Rewrite the listing with every "Screen dimensions" swapped for "Display size", leaving all other text untouched.

# Start of Exercise input

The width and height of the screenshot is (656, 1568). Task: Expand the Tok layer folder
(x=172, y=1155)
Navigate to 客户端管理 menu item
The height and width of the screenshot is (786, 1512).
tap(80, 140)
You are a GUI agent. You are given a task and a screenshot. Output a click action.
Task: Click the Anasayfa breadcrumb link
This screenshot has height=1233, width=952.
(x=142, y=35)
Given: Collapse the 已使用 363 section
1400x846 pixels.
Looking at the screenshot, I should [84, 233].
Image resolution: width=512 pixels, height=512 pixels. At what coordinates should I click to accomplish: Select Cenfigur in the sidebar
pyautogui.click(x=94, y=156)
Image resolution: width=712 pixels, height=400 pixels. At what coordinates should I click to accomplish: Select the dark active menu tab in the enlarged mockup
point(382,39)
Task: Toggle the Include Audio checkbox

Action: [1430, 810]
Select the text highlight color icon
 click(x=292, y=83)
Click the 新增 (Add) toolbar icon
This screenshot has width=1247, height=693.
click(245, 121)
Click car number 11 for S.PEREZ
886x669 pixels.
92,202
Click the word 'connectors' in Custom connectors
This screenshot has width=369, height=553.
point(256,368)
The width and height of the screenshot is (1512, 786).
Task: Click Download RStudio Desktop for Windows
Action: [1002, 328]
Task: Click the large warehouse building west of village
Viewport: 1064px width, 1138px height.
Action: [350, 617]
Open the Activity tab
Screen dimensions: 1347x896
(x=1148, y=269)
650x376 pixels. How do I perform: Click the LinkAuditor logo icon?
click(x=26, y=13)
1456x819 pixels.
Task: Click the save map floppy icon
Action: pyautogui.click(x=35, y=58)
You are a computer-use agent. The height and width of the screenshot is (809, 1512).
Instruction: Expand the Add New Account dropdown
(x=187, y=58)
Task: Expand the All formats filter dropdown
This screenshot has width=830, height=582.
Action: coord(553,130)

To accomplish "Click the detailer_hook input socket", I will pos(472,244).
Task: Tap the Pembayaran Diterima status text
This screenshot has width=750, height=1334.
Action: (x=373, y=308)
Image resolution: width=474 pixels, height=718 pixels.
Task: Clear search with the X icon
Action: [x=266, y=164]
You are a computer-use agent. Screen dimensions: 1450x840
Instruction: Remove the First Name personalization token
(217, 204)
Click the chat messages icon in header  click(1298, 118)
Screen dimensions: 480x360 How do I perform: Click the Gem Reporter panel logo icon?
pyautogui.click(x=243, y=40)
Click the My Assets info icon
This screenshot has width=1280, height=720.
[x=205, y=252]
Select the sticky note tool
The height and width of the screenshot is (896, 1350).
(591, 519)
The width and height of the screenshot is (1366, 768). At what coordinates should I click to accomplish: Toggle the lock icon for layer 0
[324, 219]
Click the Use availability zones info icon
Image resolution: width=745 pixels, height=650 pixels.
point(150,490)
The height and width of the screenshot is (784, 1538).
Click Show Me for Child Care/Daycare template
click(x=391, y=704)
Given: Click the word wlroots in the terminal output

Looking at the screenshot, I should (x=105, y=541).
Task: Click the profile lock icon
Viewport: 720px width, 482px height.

# End of Exercise input

| Final result |
The width and height of the screenshot is (656, 1568). Task: Expand the Tok layer folder
(x=172, y=1155)
Navigate to 客户端管理 menu item
The height and width of the screenshot is (786, 1512).
tap(80, 140)
You are a GUI agent. You are given a task and a screenshot. Output a click action.
Task: Click the Anasayfa breadcrumb link
This screenshot has height=1233, width=952.
(x=142, y=35)
Given: Collapse the 已使用 363 section
1400x846 pixels.
Looking at the screenshot, I should [84, 233].
Image resolution: width=512 pixels, height=512 pixels. At what coordinates should I click to accomplish: Select Cenfigur in the sidebar
pyautogui.click(x=94, y=156)
Image resolution: width=712 pixels, height=400 pixels. At what coordinates should I click to accomplish: Select the dark active menu tab in the enlarged mockup
point(382,39)
Task: Toggle the Include Audio checkbox

Action: [1430, 810]
Select the text highlight color icon
 click(x=292, y=83)
Click the 新增 (Add) toolbar icon
This screenshot has width=1247, height=693.
click(245, 121)
Click car number 11 for S.PEREZ
886x669 pixels.
92,202
Click the word 'connectors' in Custom connectors
This screenshot has width=369, height=553.
point(256,368)
The width and height of the screenshot is (1512, 786).
Task: Click Download RStudio Desktop for Windows
Action: [1002, 328]
Task: Click the large warehouse building west of village
Viewport: 1064px width, 1138px height.
Action: [350, 617]
Open the Activity tab
Display size: 1347x896
(x=1148, y=269)
650x376 pixels. How do I perform: Click the LinkAuditor logo icon?
click(x=26, y=13)
1456x819 pixels.
Task: Click the save map floppy icon
Action: pyautogui.click(x=35, y=58)
You are a computer-use agent. The height and width of the screenshot is (809, 1512).
Instruction: Expand the Add New Account dropdown
(x=187, y=58)
Task: Expand the All formats filter dropdown
This screenshot has width=830, height=582.
Action: coord(553,130)

To accomplish "Click the detailer_hook input socket", I will pos(472,244).
Task: Tap the Pembayaran Diterima status text
This screenshot has width=750, height=1334.
Action: (x=373, y=308)
Image resolution: width=474 pixels, height=718 pixels.
Task: Clear search with the X icon
Action: [x=266, y=164]
You are a computer-use agent. Display size: 1450x840
Instruction: Remove the First Name personalization token
(217, 204)
Click the chat messages icon in header  click(1298, 118)
Display size: 480x360 How do I perform: Click the Gem Reporter panel logo icon?
pyautogui.click(x=243, y=40)
Click the My Assets info icon
This screenshot has width=1280, height=720.
[x=205, y=252]
Select the sticky note tool
The height and width of the screenshot is (896, 1350).
(591, 519)
The width and height of the screenshot is (1366, 768). At what coordinates should I click to accomplish: Toggle the lock icon for layer 0
[324, 219]
Click the Use availability zones info icon
Image resolution: width=745 pixels, height=650 pixels.
point(150,490)
The height and width of the screenshot is (784, 1538).
Click Show Me for Child Care/Daycare template
click(x=391, y=704)
Given: Click the word wlroots in the terminal output

Looking at the screenshot, I should (x=105, y=541).
Task: Click the profile lock icon
Viewport: 720px width, 482px height.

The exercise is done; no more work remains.